When the Texas House of Representatives drew other lines within the northern zone that further divided the Latino vote, MALDEF filed a lawsuit and won, regrouping them in District 144 .

“The representative of that district, who was Anglo and conservative, lost his election. And he was replaced by a progressive Latina woman in the House of Representatives,” Perales said. “Our increased political participation is strongest when the political lines that are drawn around our neighborhoods are fair.”

Lost in translation

For Miguel Rivera, the Redistricting Outreach Fellow at the Texas Civil Rights Project (TCRP), one of the challenges is that the Hispanic community is still not familiar with these processes, starting with terms such as “gerrymandering” and “redistricting” that are difficult to translate.

“I first came upon this conundrum when trying to explain to my parents, who were both born in rural Mexico, what I did for a living,” Rivera said. “They understood the fight for voting rights which had a lot of translatable terms, but their understanding of the census and redistricting was very different based on what they knew in Mexico versus in the U.S.”

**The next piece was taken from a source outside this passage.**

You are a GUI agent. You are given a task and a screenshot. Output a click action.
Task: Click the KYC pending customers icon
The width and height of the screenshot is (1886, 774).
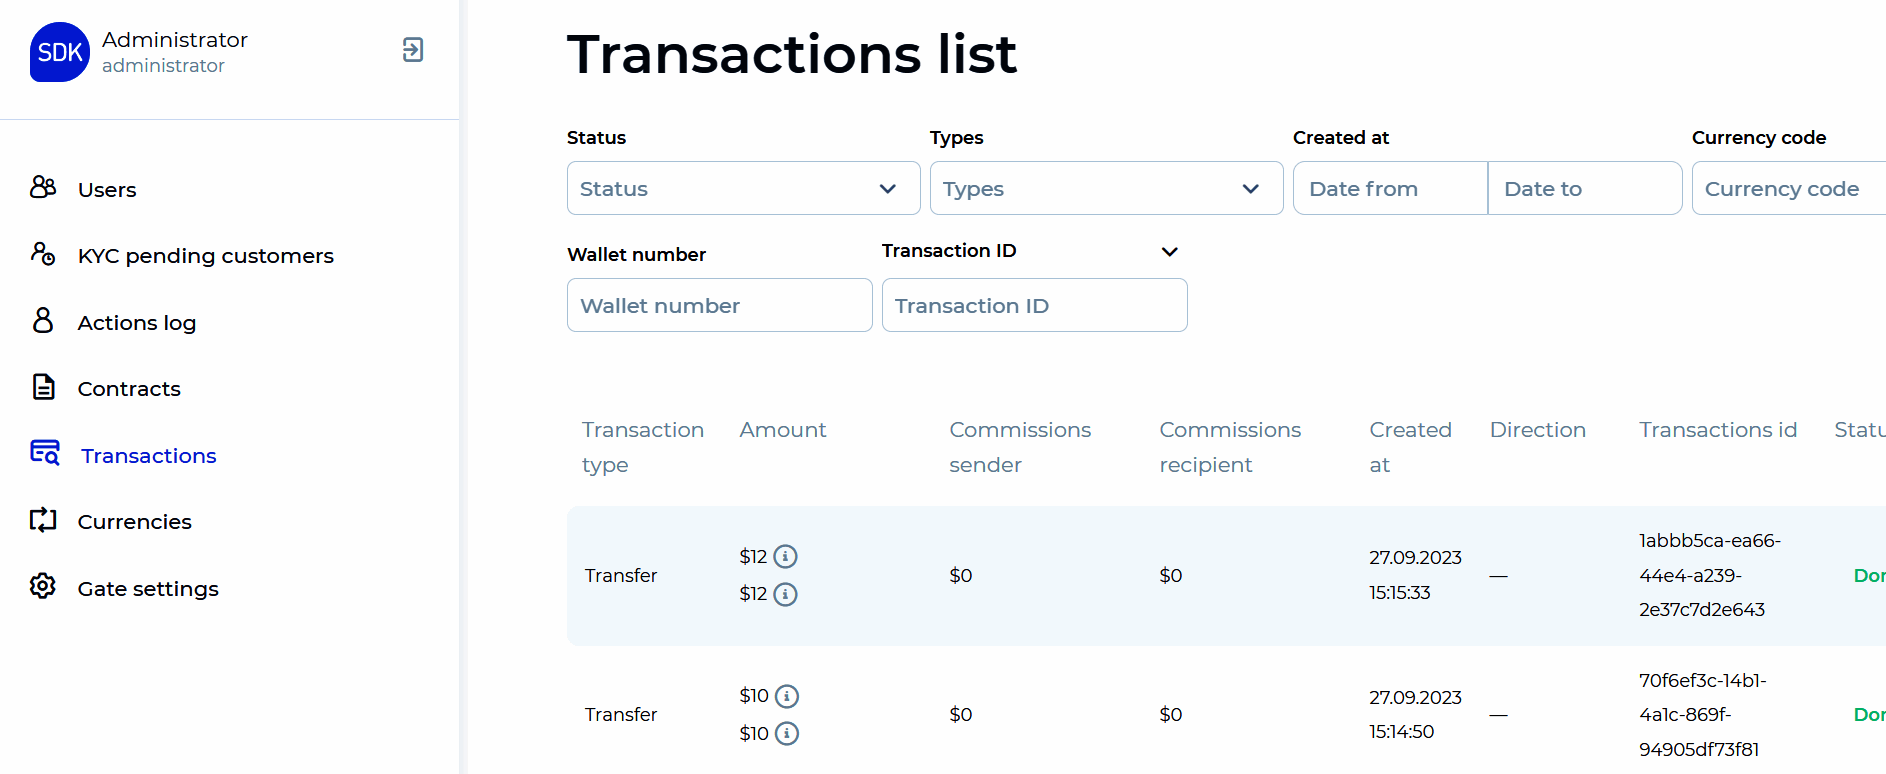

Now the TCRP is doing educational campaigns for the Hispanic community to coalesce behind a specific term: redistribution.

Cassandra Martinez, who just graduated from high school and will attend Columbia University in the fall, first heard the term in census workshops organized by Mi Familia Vota.

“Hispanics don’t know the specifics behind redistricting and census counting, but the community cares about income inequality, about the schools children go to, about the construction projects that never quite get done,” Martinez said.

“A lot of us come from immigrant households; our parents…feel disconnected from politics,” she added. “There is this whole mentality of ‘my vote doesn’t matter.’ What really helps people in my age group is connecting voting with the future of our families and communities.”

Deborah Chen, an attorney and activist with OCA-Greater Houston, relates a similar experience with Asian Americans and Pacific Islanders whose numbers are growing faster than Latinos in Texas. She said her organization knocked on more than 221,000 doors to make sure AAPIs were counted in the census. “You don’t have to be a citizen or registered voter to participate in redistricting,” she emphasized.

OCA uses “opportunity maps” to demonstrate how majorities and minorities in those districts receive services such as sewers, electricity, pavements, pipes, and so on.

“Everyone who got counted in neighborhoods in the greater Houston area is worth $15,700 in federal money, and districts determine how that money is spent,” Chen said. “You want to live where multiple communities are evenly balanced and they have an even chance of having
representation.”

African-Americans also have suffered discrimination in how lines have been drawn mainly by Republicans in power, and for this reason organizations such as Pure Justice promote their participation in electoral map drawing.

“Everybody wants to crop the map out in a certain fashion for certain beneficiaries,” said Roshawn Evans, co-founder of this organization. “At the top of the political food chain, Republicans are on everything, but we still can make suggestive maps and draw them ourselves.”

“We want to keep together people who have the same kinds of problems, so I just want to emphasize that voting really matters,” he concluded.